#### Supplied entries

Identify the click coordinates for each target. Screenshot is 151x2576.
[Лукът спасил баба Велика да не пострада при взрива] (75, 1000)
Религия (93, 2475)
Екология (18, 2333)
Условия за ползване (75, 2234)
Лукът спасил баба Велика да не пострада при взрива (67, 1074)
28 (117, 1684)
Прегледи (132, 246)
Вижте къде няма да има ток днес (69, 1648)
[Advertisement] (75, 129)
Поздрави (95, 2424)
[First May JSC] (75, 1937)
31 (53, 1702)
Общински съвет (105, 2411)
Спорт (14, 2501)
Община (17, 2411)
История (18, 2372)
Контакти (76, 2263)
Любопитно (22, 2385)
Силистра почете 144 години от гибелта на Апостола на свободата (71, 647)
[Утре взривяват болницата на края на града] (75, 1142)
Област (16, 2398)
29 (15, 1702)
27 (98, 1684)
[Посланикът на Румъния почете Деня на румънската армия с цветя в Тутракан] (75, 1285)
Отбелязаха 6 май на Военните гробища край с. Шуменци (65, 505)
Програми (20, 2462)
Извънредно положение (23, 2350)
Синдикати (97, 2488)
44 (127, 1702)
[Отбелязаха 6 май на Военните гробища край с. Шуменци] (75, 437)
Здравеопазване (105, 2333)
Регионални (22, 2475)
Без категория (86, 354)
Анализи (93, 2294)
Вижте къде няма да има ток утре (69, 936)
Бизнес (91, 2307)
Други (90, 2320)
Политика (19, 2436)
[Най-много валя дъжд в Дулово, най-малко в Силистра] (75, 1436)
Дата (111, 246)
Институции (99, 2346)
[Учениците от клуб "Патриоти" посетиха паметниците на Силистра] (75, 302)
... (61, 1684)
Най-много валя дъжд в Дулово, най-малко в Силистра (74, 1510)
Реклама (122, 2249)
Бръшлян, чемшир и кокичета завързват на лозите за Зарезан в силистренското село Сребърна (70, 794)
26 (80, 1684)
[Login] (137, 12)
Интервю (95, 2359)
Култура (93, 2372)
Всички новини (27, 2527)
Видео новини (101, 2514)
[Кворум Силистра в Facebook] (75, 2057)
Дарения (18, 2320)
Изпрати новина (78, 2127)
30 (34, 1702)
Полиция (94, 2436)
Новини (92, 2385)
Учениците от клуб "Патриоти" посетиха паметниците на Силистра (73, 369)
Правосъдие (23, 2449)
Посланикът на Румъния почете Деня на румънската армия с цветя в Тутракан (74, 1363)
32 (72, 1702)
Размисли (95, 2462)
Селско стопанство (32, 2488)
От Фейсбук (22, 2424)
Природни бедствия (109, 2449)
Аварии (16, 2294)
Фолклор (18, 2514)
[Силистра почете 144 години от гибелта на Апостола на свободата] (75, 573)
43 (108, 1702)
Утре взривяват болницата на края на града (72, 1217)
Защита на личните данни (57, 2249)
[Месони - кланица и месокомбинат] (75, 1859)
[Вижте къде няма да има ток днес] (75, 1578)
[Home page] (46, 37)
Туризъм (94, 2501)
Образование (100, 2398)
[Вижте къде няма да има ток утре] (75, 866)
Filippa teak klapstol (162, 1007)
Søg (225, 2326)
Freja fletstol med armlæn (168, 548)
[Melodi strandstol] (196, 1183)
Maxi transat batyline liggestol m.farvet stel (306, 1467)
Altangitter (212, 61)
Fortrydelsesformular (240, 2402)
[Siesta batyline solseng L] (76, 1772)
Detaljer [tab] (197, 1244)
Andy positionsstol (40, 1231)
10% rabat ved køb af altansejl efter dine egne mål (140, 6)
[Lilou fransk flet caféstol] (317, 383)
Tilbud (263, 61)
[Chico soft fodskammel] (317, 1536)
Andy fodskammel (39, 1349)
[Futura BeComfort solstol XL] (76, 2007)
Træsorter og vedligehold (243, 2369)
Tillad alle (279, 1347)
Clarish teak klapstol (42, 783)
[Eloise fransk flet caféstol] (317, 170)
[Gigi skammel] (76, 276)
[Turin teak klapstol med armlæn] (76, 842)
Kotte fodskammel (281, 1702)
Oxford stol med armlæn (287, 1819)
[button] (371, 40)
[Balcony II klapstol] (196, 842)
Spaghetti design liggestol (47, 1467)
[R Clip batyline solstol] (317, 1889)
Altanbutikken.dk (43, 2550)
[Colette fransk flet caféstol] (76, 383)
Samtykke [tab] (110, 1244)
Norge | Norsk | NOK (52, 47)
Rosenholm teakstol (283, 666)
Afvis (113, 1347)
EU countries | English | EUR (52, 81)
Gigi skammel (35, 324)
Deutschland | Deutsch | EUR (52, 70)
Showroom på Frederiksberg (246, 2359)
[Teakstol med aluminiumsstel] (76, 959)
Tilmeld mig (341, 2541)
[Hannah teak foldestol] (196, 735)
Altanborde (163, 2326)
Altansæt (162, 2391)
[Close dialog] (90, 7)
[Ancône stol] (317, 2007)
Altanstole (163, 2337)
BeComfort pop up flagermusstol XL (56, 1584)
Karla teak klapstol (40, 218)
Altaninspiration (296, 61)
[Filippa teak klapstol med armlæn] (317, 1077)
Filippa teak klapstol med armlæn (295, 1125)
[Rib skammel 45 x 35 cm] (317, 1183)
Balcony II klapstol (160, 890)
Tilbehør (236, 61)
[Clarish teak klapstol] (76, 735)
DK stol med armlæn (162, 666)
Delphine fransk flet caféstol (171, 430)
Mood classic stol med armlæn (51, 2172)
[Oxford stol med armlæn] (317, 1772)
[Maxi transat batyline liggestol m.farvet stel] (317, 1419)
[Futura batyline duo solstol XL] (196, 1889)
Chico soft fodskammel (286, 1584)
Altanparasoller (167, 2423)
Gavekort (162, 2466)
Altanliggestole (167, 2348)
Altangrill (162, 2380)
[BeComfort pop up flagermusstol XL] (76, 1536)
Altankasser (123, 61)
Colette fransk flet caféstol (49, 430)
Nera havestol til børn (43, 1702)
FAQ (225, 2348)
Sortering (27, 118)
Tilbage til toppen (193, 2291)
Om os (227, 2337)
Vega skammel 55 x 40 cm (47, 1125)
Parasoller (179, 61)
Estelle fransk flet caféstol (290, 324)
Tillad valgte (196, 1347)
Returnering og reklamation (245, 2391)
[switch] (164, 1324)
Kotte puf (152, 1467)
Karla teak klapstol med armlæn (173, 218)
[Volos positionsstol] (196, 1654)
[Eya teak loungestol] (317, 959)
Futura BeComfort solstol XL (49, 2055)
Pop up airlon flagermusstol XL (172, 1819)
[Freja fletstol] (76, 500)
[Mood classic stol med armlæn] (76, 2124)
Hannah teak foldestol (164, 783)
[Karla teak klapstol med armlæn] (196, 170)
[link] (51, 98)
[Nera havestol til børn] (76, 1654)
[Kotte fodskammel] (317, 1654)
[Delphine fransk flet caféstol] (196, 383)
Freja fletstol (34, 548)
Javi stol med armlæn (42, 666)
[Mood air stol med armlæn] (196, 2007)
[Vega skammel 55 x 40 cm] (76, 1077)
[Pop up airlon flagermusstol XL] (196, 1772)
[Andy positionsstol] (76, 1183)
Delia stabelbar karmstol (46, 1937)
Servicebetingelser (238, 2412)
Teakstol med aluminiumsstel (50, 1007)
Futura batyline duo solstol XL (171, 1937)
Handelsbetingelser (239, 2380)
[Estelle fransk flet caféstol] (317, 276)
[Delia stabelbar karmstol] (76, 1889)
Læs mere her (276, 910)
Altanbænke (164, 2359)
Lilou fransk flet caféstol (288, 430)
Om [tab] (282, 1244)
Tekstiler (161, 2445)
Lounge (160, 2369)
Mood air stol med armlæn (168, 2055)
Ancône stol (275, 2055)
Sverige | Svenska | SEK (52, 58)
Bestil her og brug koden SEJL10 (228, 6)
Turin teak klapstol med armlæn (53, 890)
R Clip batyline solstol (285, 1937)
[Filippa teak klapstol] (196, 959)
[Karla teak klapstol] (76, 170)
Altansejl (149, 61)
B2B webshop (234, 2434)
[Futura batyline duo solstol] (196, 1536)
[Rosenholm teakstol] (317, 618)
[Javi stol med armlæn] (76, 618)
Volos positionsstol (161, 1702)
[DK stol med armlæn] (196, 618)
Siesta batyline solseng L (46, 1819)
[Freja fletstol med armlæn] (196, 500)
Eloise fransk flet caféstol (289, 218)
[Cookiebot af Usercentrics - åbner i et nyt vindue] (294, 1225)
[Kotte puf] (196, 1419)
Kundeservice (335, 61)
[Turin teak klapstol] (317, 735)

########

Problem description:
Repeat the data word for word, starting at its first line and stopping after the line that contains "Лукът спасил баба Велика да не пострада при взрива (67, 1074)".

Your solution:
Identify the click coordinates for each target. Screenshot is 151x2576.
[Лукът спасил баба Велика да не пострада при взрива] (75, 1000)
Религия (93, 2475)
Екология (18, 2333)
Условия за ползване (75, 2234)
Лукът спасил баба Велика да не пострада при взрива (67, 1074)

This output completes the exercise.